Our fixed effects regression analysis revealed that communication, personal social and problem-solving scores correlated positively, and fine motor correlated negatively with age of the children. This finding is consistent with the relationship between established US cut-off values and age [25]. Moreover, the differences in domains scores between children with and without NDD increase with age, except for personal social scores (Fig. 2). This may reflect developmental delays becoming more noticeable when children are older, or the ASQ performing better when temporally closer to the age of diagnosis.

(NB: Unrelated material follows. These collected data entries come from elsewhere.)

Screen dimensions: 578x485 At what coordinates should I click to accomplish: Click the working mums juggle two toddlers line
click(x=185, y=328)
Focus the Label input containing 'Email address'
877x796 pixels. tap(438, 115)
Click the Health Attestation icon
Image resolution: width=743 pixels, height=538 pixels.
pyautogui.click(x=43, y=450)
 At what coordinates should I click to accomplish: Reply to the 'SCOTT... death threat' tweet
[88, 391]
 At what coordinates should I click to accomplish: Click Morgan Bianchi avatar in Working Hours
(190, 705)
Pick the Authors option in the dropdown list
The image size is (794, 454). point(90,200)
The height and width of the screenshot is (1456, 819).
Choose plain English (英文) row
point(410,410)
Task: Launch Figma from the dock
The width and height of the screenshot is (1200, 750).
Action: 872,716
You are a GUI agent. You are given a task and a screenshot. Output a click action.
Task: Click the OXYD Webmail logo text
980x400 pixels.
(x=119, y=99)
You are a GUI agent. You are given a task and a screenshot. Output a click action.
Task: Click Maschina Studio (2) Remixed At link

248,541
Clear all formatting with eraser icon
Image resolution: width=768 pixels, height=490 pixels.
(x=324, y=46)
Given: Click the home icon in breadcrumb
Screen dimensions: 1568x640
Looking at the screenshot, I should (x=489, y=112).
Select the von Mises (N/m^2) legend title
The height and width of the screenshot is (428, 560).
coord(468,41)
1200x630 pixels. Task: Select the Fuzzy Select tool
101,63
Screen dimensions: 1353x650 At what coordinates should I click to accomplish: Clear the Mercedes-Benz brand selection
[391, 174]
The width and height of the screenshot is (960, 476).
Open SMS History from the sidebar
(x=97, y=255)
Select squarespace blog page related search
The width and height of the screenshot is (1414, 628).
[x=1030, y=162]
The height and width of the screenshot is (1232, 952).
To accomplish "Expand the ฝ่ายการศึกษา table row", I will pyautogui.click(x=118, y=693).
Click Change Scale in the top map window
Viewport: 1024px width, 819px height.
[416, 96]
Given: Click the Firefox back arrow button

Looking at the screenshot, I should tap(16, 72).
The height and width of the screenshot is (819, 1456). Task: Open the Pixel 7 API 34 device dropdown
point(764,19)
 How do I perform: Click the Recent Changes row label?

These findings offer important implications for practice and research. Waiting until school age for a child to demonstrate a lack of major milestones may not be as effective as an intervention within the first 3 years of life [40]. Using the ASQ as a valid and reliable [25, 28, 41] screening tool to exclude children who do not develop a NDD can help streamline early identification of children who should go through more intensive diagnosis assessment for NDD. An RCT suggests that early screening improves referral rates and time [42]. Children who were screened with the ASQ under 30 months of age were more likely to be identified with developmental delays, referred to early intervention, and eligible for early intervention services in a timelier fashion.

While the evidence on screening for developmental delay under the age of four is inconclusive [43], our findings from population survey data suggests that the 24 months ASQ with 1SD might be a valuable screening tool for identifying children at an early age who are at the high risk of developing a NDD. Inaccurately identifying a child as having a risk of NDD at a very young age could have adverse effects later in life and increase anxiety in parents [44, 45]. While our study showed that in general, the ASQ could be simple and valid screening tool to exclude children who do not develop NDD, we have to accept the risk of false-negatives. Tools with higher specificity come with greater risk of false negatives, which could have adverse consequences [45,46,47]. For those children who are identified as at risk of developing a NDD, appropriate developmental and comprehensive medical evaluations to determine a particular NDD are needed to prompt initiation of specific and appropriate early childhood therapeutic interventions.

Strengths and limitations

The strength of our study is that we have used a large population-based survey, which improves the generalizability of our findings for the Canadian population. The ability to look at the longitudinal relationship of the ASQ domains scores over early development using fixed effect models which control effects of other domains provides insight into the distribution of domain scores at different time points. The study has three limitations. First, the ASQ-2 has been revised to the ASQ-3, which is now typically used in a clinical setting. There are minor differences in wording of items in the two versions and it is possible that this may have some effect on the study results when considering the ASQ-3, however the ASQ authors found few significant differences between the ASQ2 and ASQ3. A study by Kyerematen et al. [48] combined samples from the ASQ 2 and 3 suggesting comparable samples, however the version should be considered when interpreting these results. Second, only four domains of the ASQ were available in the dataset. To address this, we compared the sensitivity and specificity using four domains and all five domains in the cycle 4 data, which has ASQ scores on five domains and did not find any significant differences. Third, the classification of child health was limited to health conditions and behaviours reported by parents and not a clinical scale of behaviour problems.

Conclusion

The high negative predictive value and specificity of the ASQ supports its potential use in identifying children who will not develop a NDD. While low sensitivity was found at most ages of development, the ASQ at 24 months with 1SD may be a good tool as a first step for early identification of children with NDD for early intervention. Further testing of its reliability and validity in a diverse population with all five domains and a clinical gold standard is needed to confirm our results.